Nevertheless, we bear in mind the old adage about Nature abhorring a vacuum, hoping daily to apply that law of physics to the inside of our mailbox. We may even derive some consolation in the special or seasonal mail dumps that predictably make up for long, dry spells. Right now, for instance, I'm experiencing a deluge of mail. But rather than welcoming it, I feel like running for cover.
Not that I the storm surge comes as a surprise. Combine the end of a rambunctious presidential campaign with the usual enrollment period for Medicare plans, and the expectation is that seniors' mailboxes will be stuffed. If I'm not everybody's favorite year round, at least I'm being romanced by politicians and insurers climbing through a narrow autumnal window. Obviously, these solicitors want me to want them — and that's not such a bad feeling, even if I'm not blind to the underlying motive.
Anyway, advertising — sometimes unflatteringly referred to as junk mail — is what keeps our postal service barely afloat. Whether we use it or not, the US Post Office gets an annual $18 billion gift from taxpayers, despite its having spent a considerable part of its history in the red. The worst calamity occurred fourteen years ago when the USPD lost a whopping $159 billion dollars.
Former Treasury undersecretary Robert Shapiro — not the defense lawyer for O.J. Simpson — estimates that the subsidies and legal monopolies bestowed on the USPS by Congress are worth $18 billion a year. One of the preferential laws prohibits any other shipping service from delivering mail and packages directly to residential and business mailboxes.

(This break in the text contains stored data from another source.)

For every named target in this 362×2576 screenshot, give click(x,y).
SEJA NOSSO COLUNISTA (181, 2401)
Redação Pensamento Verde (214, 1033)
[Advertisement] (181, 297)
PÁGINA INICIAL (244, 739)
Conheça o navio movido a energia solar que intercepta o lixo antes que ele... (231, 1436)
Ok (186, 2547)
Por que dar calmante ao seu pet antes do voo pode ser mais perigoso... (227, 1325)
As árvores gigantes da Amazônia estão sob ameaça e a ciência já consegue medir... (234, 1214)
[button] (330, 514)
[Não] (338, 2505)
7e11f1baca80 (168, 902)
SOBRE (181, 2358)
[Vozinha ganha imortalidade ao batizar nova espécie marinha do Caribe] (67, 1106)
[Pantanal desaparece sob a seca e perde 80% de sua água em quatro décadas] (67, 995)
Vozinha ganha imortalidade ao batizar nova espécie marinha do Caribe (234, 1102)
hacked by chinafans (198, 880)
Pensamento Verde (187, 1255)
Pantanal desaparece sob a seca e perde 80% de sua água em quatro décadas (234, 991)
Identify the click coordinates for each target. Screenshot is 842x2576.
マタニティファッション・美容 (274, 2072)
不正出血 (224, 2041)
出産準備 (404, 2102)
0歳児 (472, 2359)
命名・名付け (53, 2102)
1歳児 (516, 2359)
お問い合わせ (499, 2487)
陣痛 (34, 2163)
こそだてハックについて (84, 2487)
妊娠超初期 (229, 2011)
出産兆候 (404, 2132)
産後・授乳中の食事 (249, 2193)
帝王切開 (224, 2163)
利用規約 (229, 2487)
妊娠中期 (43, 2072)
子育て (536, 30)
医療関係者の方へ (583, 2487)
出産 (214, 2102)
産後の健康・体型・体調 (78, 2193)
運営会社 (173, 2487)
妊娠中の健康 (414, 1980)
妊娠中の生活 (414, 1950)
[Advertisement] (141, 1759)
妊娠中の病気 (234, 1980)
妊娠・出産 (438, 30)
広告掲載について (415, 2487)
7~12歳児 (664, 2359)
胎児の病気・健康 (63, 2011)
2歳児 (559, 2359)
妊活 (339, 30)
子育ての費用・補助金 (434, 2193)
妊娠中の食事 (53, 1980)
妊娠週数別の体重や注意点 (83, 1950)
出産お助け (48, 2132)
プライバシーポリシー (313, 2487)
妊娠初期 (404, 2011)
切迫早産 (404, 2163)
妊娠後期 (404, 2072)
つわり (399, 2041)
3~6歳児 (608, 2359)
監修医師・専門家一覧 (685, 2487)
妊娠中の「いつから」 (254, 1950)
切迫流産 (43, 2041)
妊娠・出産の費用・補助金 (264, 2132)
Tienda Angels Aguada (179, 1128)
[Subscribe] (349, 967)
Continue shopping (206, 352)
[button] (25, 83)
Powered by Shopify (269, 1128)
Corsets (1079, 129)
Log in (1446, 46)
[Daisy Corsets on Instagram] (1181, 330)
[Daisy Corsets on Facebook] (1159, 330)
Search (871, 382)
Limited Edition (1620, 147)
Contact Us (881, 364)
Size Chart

The organization also enjoys certain tax and borrowing rate breaks, along with exemptions that save it over another $2 billion annually. And the salaries and benefits of postal workers are far above the rates paid to similar workers in the private sector. Overall, the USPS's monopolistic position places an economic burden on others. If it were subjected to the same competitive pressures as private firms, the cost of postage, for example, would be cheaper for those of us who still use it.
A glimmer of good news is that the balance sheet of the USPS seems to be improving slightly, due to the fact that packages cannot be sent by e-mail. Still, more and more customers are opting for private operators like Fed Ex and UPS.
If there were any chance of doing away with public mail service altogether, seniors — despite their disappointing yields — might be the first and the loudest to protest. A while back I heard from a college classmate in Connecticut, who had just plucked from her mailbox the latest edition of our college magazine. In anticipation, I immediately took the elevator six floors down to the phalanx of mailboxes in the foyer of my apartment complex, only to find that my copy had not yet made its way across the continent.
In the recesses of my mailbox, however, I found two letters. One was from the Neptune Society, and the other from Forest Lawn Cemetery, which is not all that far from where I live. They both wanted my business, even though they had to get it over my dead body. At least the politicians and insurance brokers have an interest in my survival — if only long enough for me to cast my vote or sign on the dotted line.